Excerpted passage =
------------------------
Wikidata is under CC0 licence and Wiktionary is under CC BY-SA licence. If I understand properly, ShareAlike property forbid to copy the content to Wikidata. How do you plan to deal with this legal aspect of author rights? Noé (talk) 16:03, 14 September 2016 (UTC)[reply]

If I understand correctly, simple facts are not eligible for copyright, so most data wouldn't be an issue. The only area of concern would probably be definitions, but the proposal doesn't seem to include anything about moving those to Wikidata (which seems reasonable to me, as that's not really something that would be useful for Wiktionary). --Yair rand (talk) 20:02, 14 September 2016 (UTC)[reply]
Perhaps not quite correct on several points, but the sense/definition of the term is proposed to be part of the Wikidata entry. Whether or not in a specific case there would be a technical violation of copyright is perhaps less an issue than the perception that it violates the spirit of the Creative Commons licenses. - Amgine (talk) 04:16, 15 September 2016 (UTC)[reply]
@Amgine: My understanding is that a gloss is just an identifier for distinguishing between senses (like those used in translation table headings, {{gloss}}, synonym listings, etc.), and not a definition. The proposal doesn't spell this out specifically, though, so I might be wrong about that.
Re violating the spirit of the license... Yeah, that seems like a reasonable concern. Properly attributing Wiktionary content is difficult enough as it is. --Yair rand (talk) 04:59, 15 September 2016 (UTC)[reply]
"(sense) S1989 (won't be displayed)" <- I believe this is intended to be the 'definition'; Wikidata's glossary does not appear to be using the en.WT jargon of gloss being a simplistic description/translation and sense being a more nuanced/precise conventional use for a word. (Incidentally, neither 'gloss' nor 'sense' appear in en:WT:GLOSS, which seems an odd omission.) - Amgine (talk) 16:02, 15 September 2016 (UTC)[reply]
What Amgine says. Every sense has a gloss, which is a text, not an identifier. The mock up shows that --Denny (talk) 20:05, 15 September 2016 (UTC)[reply]
@Denny: Sorry, "Identifier" may have been the wrong term here. To be clear: I was thinking that it would be like glosses as explained at wikt:Help:Glosses: a "set of words that uniquely identify a definition", as opposed to the full definition, which is typically longer. Not like that? --Yair rand (talk) 22:12, 15 September 2016 (UTC)[reply]
@Yair rand: ah, thank you for explaining and the link, I indeed misunderstood. Yes, in my mind it is more like a gloss than a definition, but ultimately it is for the community to come to an agreement on what exactly should be there. But as said, in my mind, yes, these would be rather short. --Denny (talk) 17:45, 16 September 2016 (UTC)[reply]
@Denny: Just out of curiousity, how would it be useful _for_Wiktionary_ to have a non-authoritative index to its senses which almost but not quite defines terms, and which cannot actually link to individual senses in Wiktionary since that functionality has not been implemented? (for that matter, how would that be useful to the other projects?) - Amgine (talk) 17:56, 16 September 2016 (UTC)[reply]
I am afraid I seem to fail to understand part of the question. If you don't have the senses, how else would you access the data associated with them? So if a Wiktionary decides to reuse some information about a sense, it needs somehow to identify that particular sense. And without the gloss it would not be possible to identify a sense. As said, I am sure I am missing something here. --Denny (talk) 18:08, 16 September 2016 (UTC)[reply]
For the purpose of this (brief) digression:
  • sense: a conventional use of a word/phrase.
------------------------
Data shown =

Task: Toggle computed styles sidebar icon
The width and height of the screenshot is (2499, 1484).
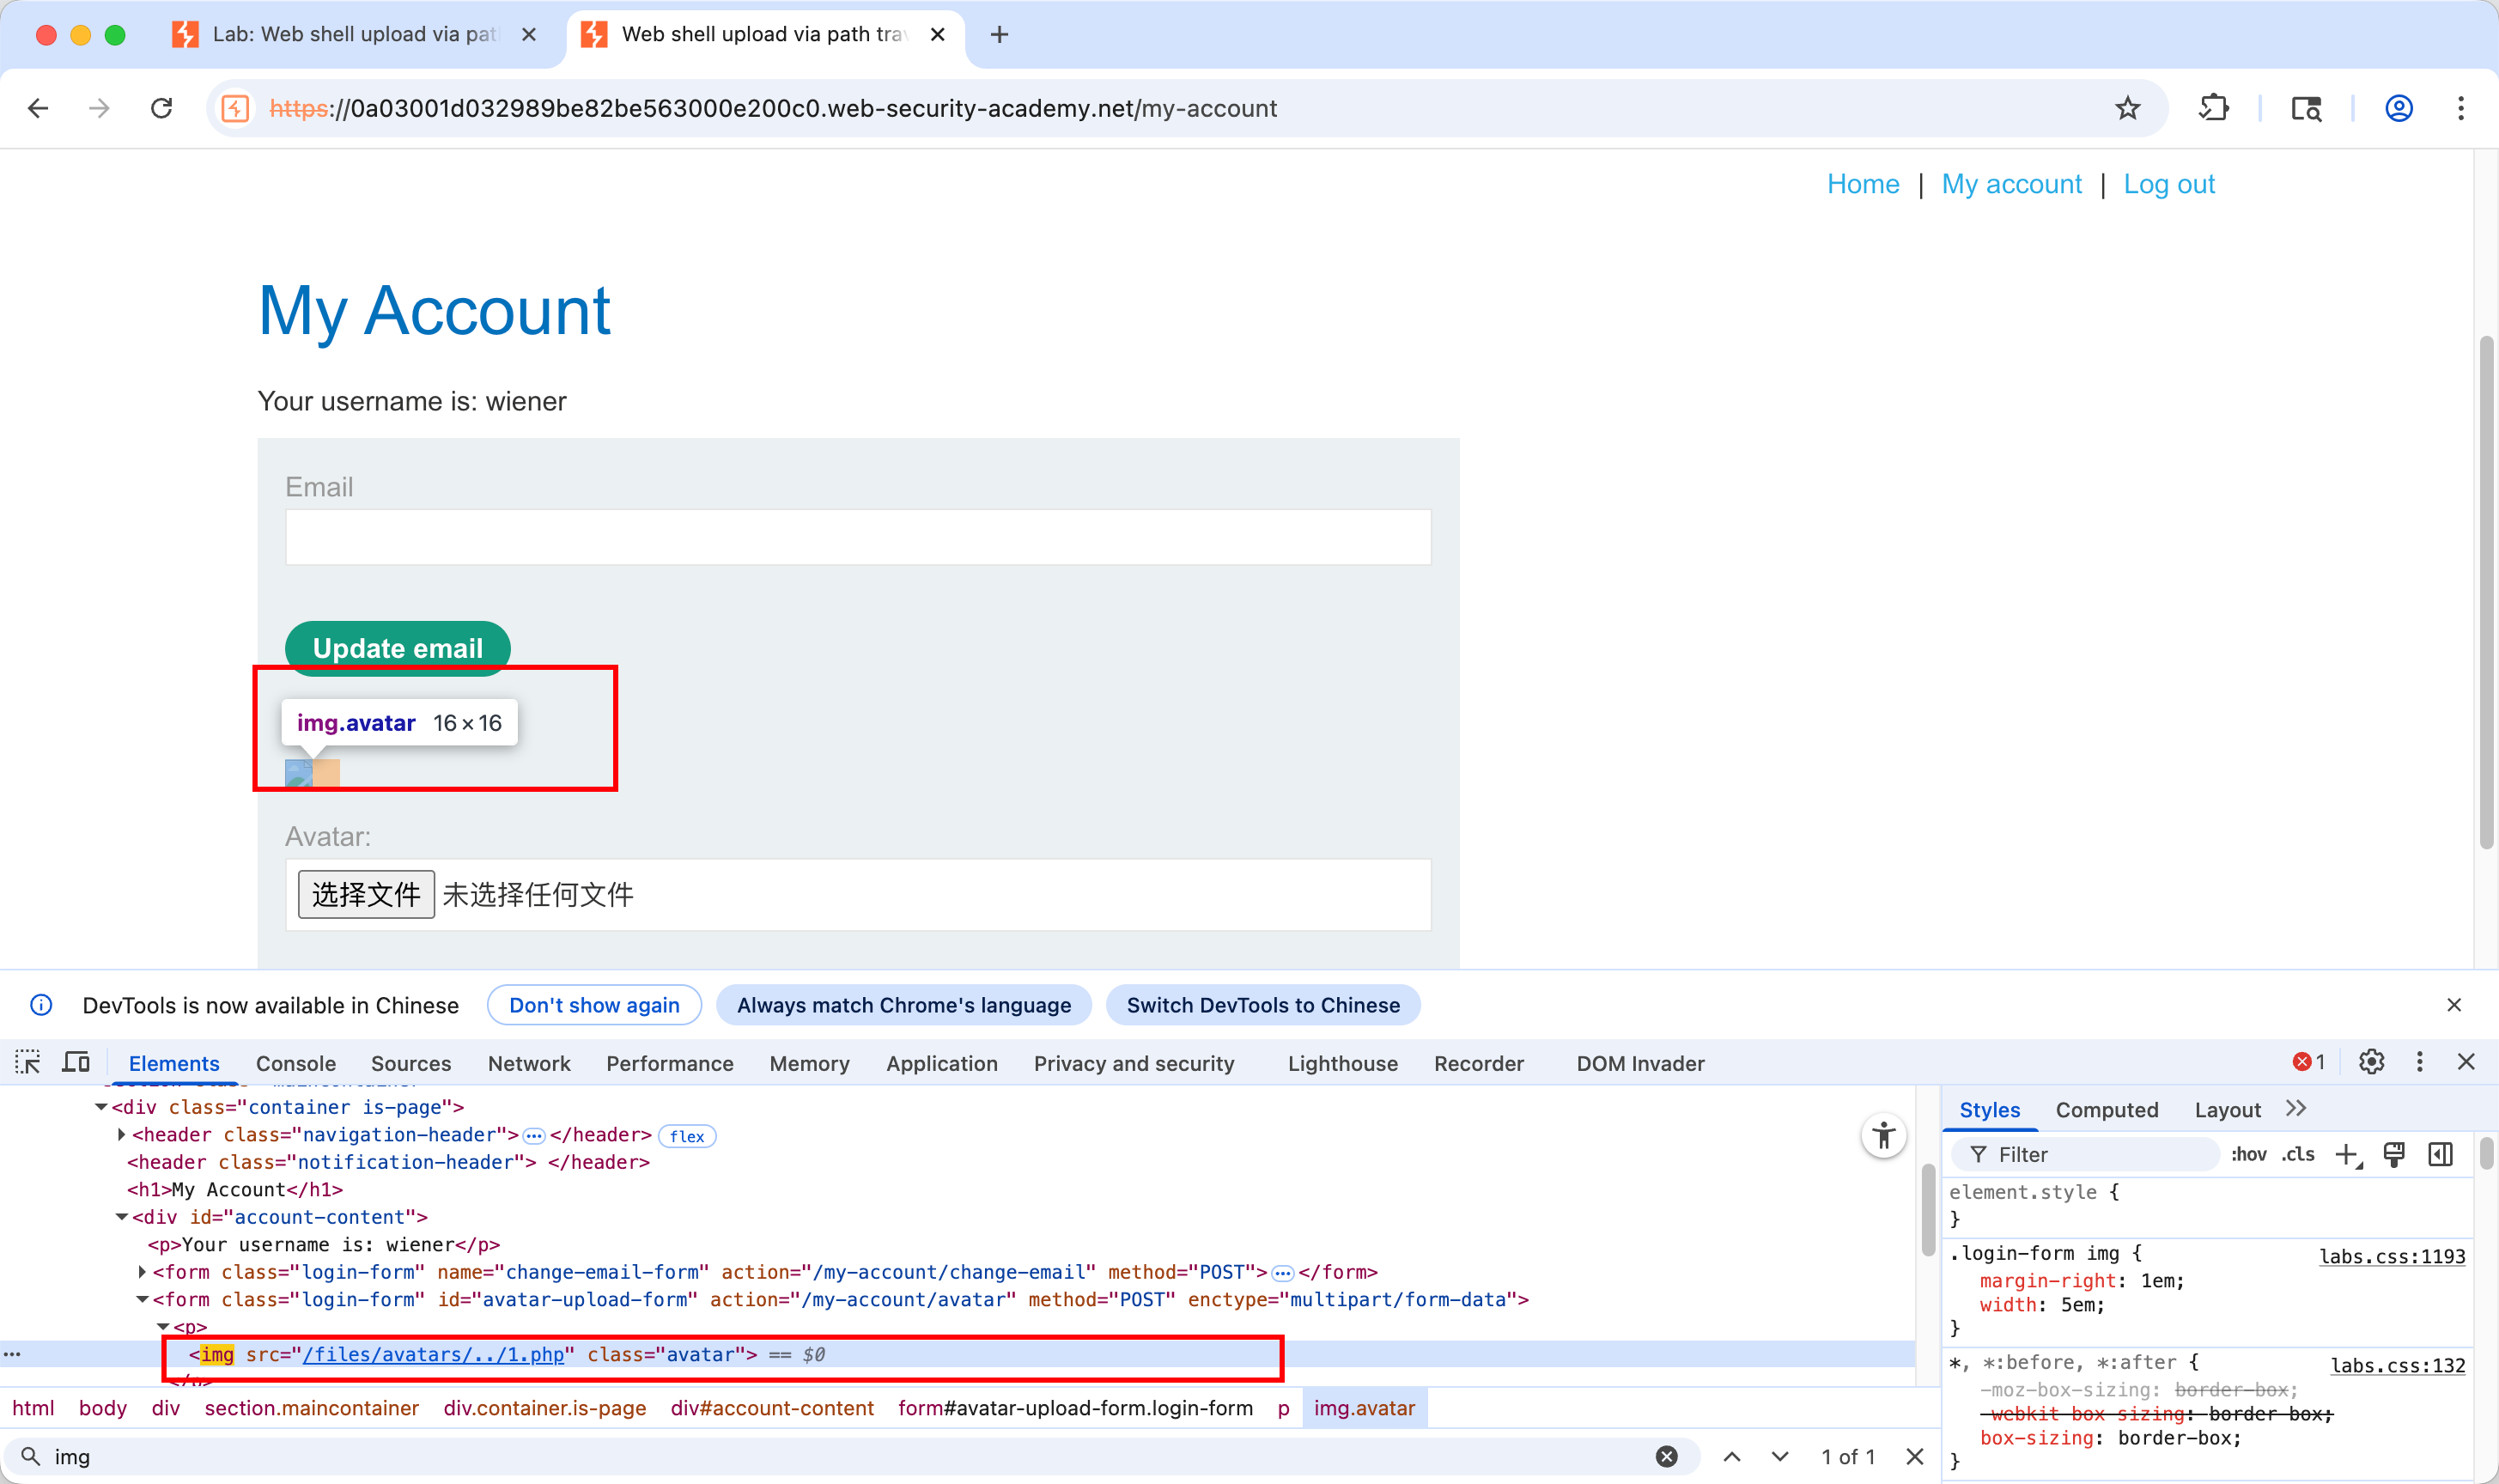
------------------------
The task = Continue the discussion thread on Wiktionary's CC BY-SA license and copying content to Wikidata, picking up right after its last line.

Result of this exercise =
  • definition: a single expression of that precise use.
  • gloss: a set of words to uniquely identify a sense, usually an over-simplification of the definition.
A gloss does not define a sense; it is generally too simplistic. For example, a gloss for blue is "depressed", the definition being "depressed, melancholic, sad." Depressed is clearly not exactly equal to sad, but more simply used as a human-readable identifier used as an aid to navigation for readers. The glosses serve the same purpose as an index id to a given sense.
There is currently no method to link directly to a specific sense in Wiktionary.
Therefore, how is it useful _to_Wiktionary_ to compile an index of glosses (an index of index ids), when you cannot then connect them to the definitions? Since there will be no importing of data from Wiktionary to Wikidata, how would you normalize the glosses with those of Wiktionary if (at some unknown point in the future) it becomes possible to link to Wiktionary definitions? - Amgine (talk) 19:10, 16 September 2016 (UTC)[reply]
Thank you for the explanation, that was indeed helpful. I still think that in your example the gloss could be sufficient, but maybe it is not. One way or the other, it is not me making that decision, and maybe that field would rather be used for the definition, or for something in between. It is really up to the community how to fill it. I don't want to make presuppositions here. If it ends up to be proper definitions, I am happy too. Maybe even happier than with glosses. One way or the other, up to the community.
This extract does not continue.